I bet the first thing you think that it is a bug. There is an issue on GitHub where someone thought the same. The fact is that Kata containers are different and there are Limitations. The first I noticed too, that there is no way to share process or network namespaces between Docker containers. The fact that you cannot use the process namespace or network namespace of the host is easily understandable because we have a VM and not just a host kernel isolating our processes.
Conclusion
Originally Docker created only containers. In fact, it used LXC as an "exec driver" which is basically what we call runtime today or at least the closest thing to it. It was deprecated in Docker 1.8.0.
Now you can even choose a runtime which creates a virtual machine or a container with a more secure isolation. Once there was a runtime for using an NVIDIA GPU called nvidia-container-runtime. That project is now deprecated and Docker has the "--gpus
" option instead. Talking about GPUs is not the scope of this blogpost, but it is a good example of a special runtime that gave additional capabilities to containers.
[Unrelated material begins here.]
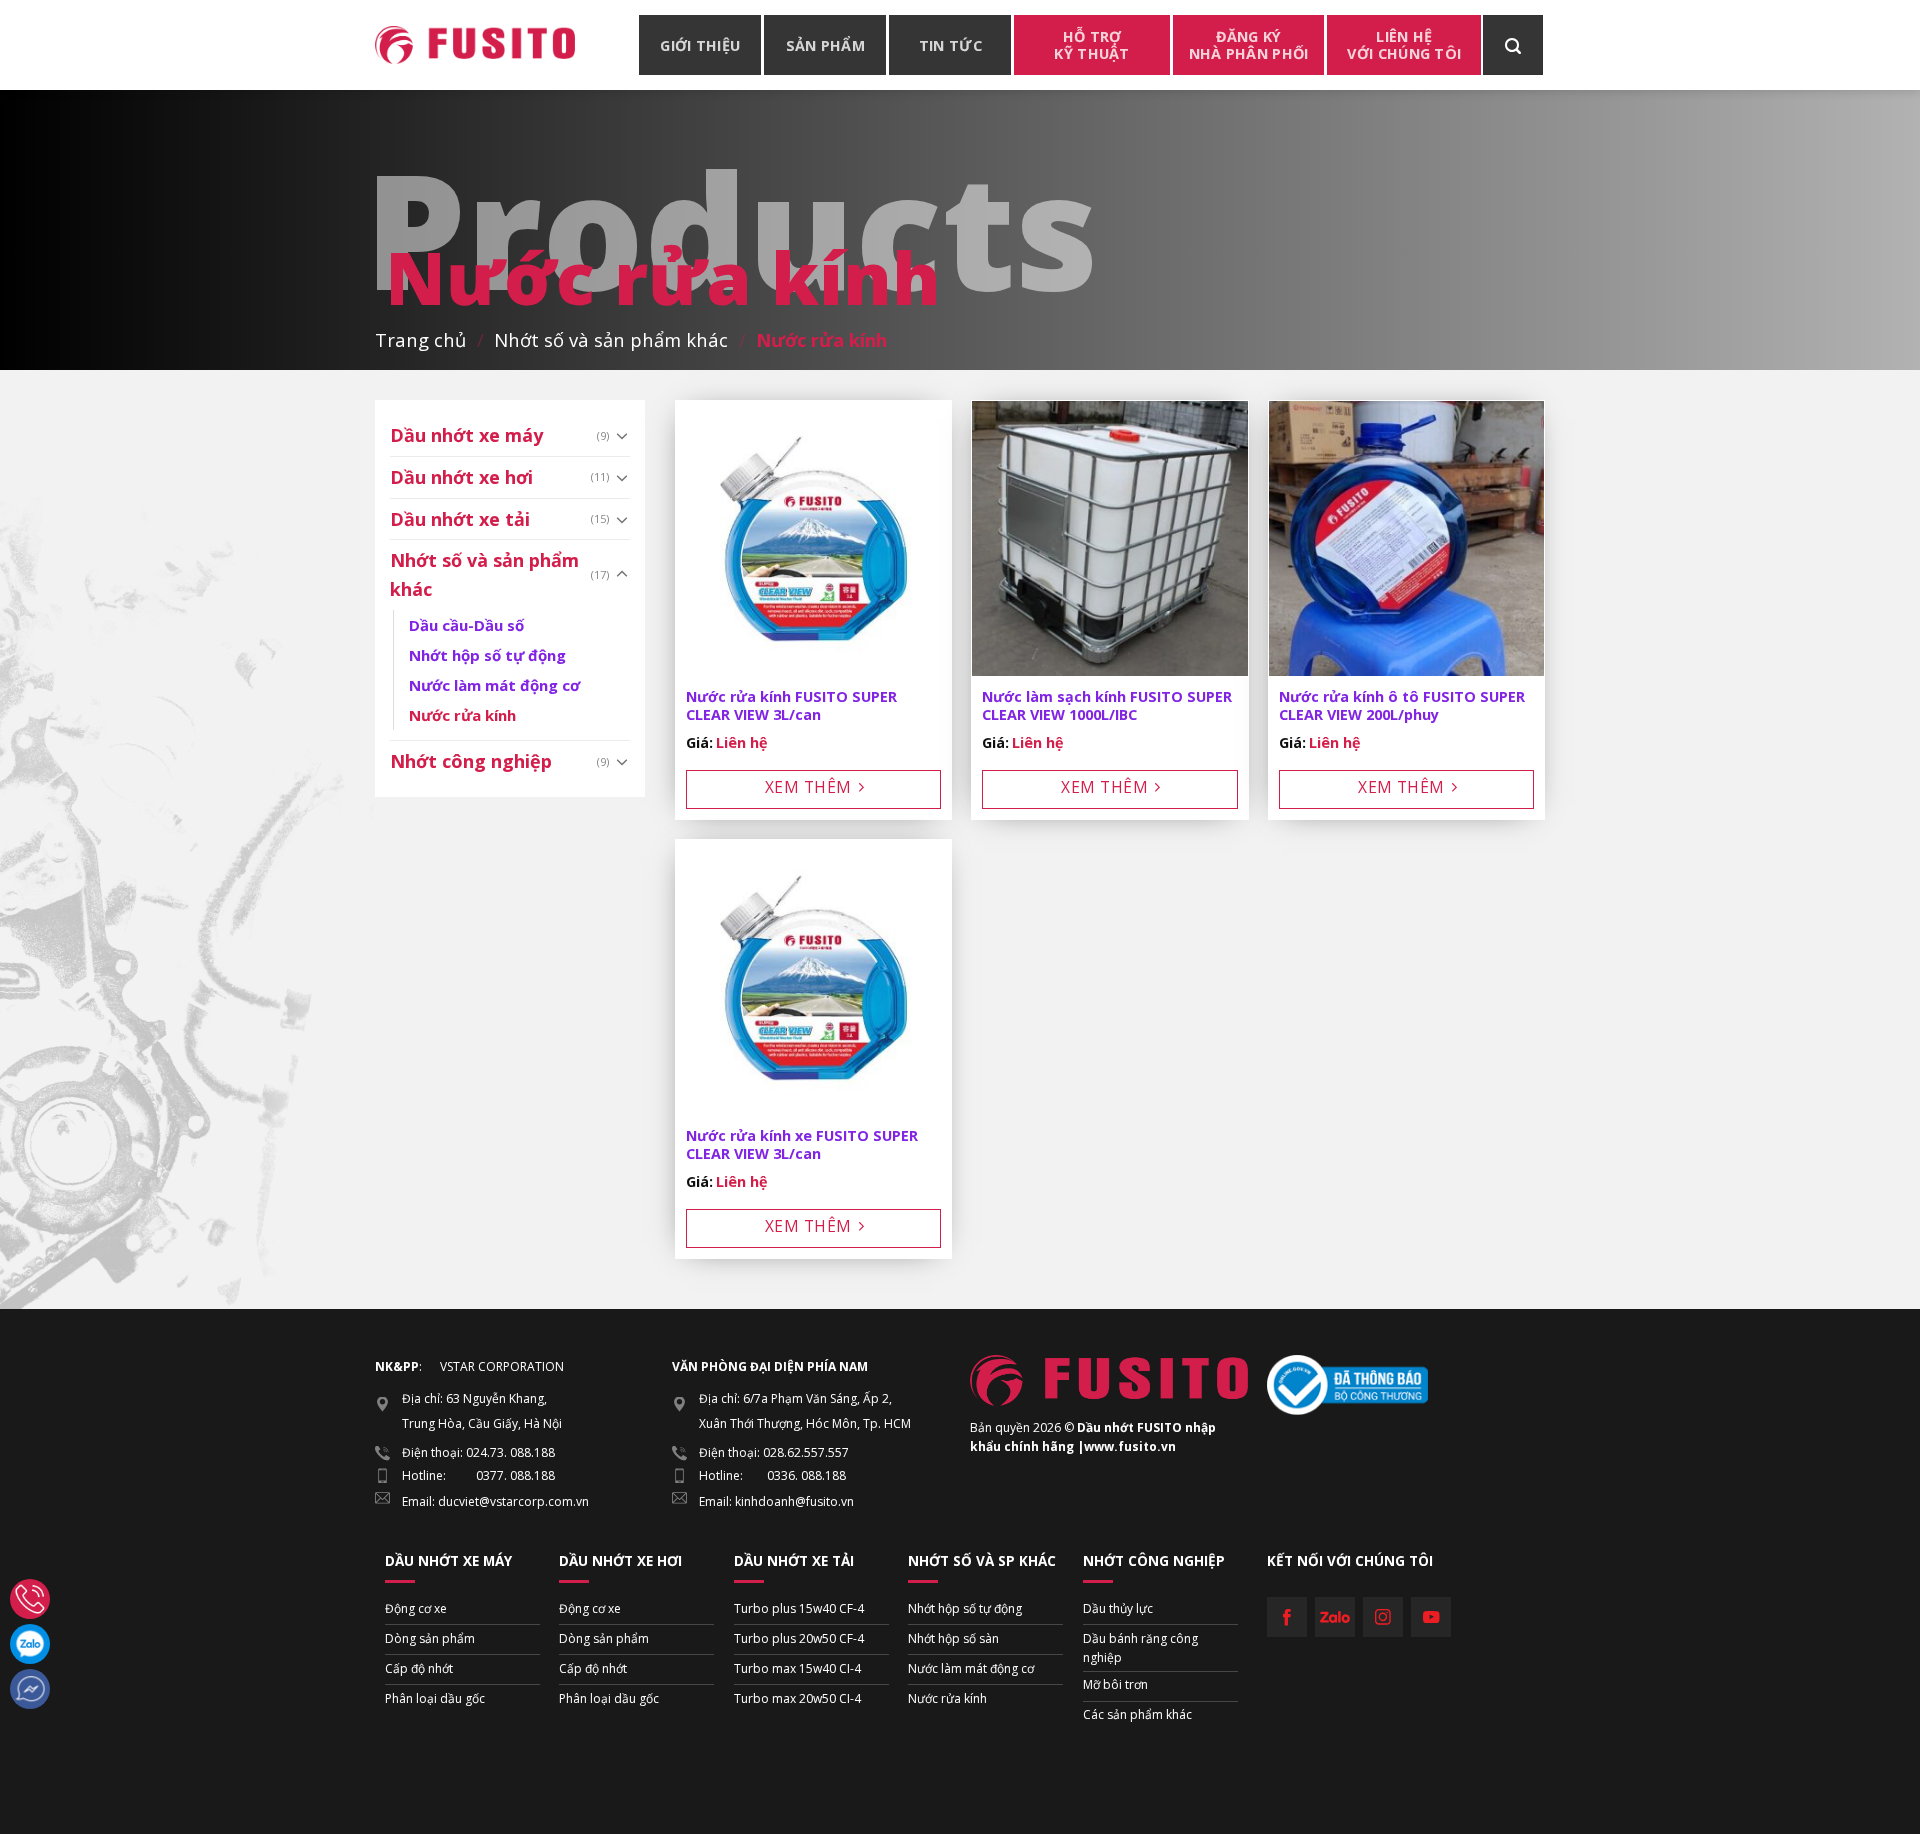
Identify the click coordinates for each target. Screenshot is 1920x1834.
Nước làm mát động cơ (494, 685)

Each runtime has benefits and downsides. Which one is the best for you depends on what you need it for. I recommend testing the runtimes before making a decision. Running a small VM could seem to be a good idea, but you can discover downsides that change your mind.
Top comments (2)
How about sysbox runtime?
Sorry, I didn't notice your comment. Now I just checked if I had any. I never installed sysbox myself, but it looks like Docker Desktop's "enhanced container isolation feature" is based on it, so thank you for mentioning it. In this post my goal was to compare those that we can see in the "alternative container runtimes" documentation.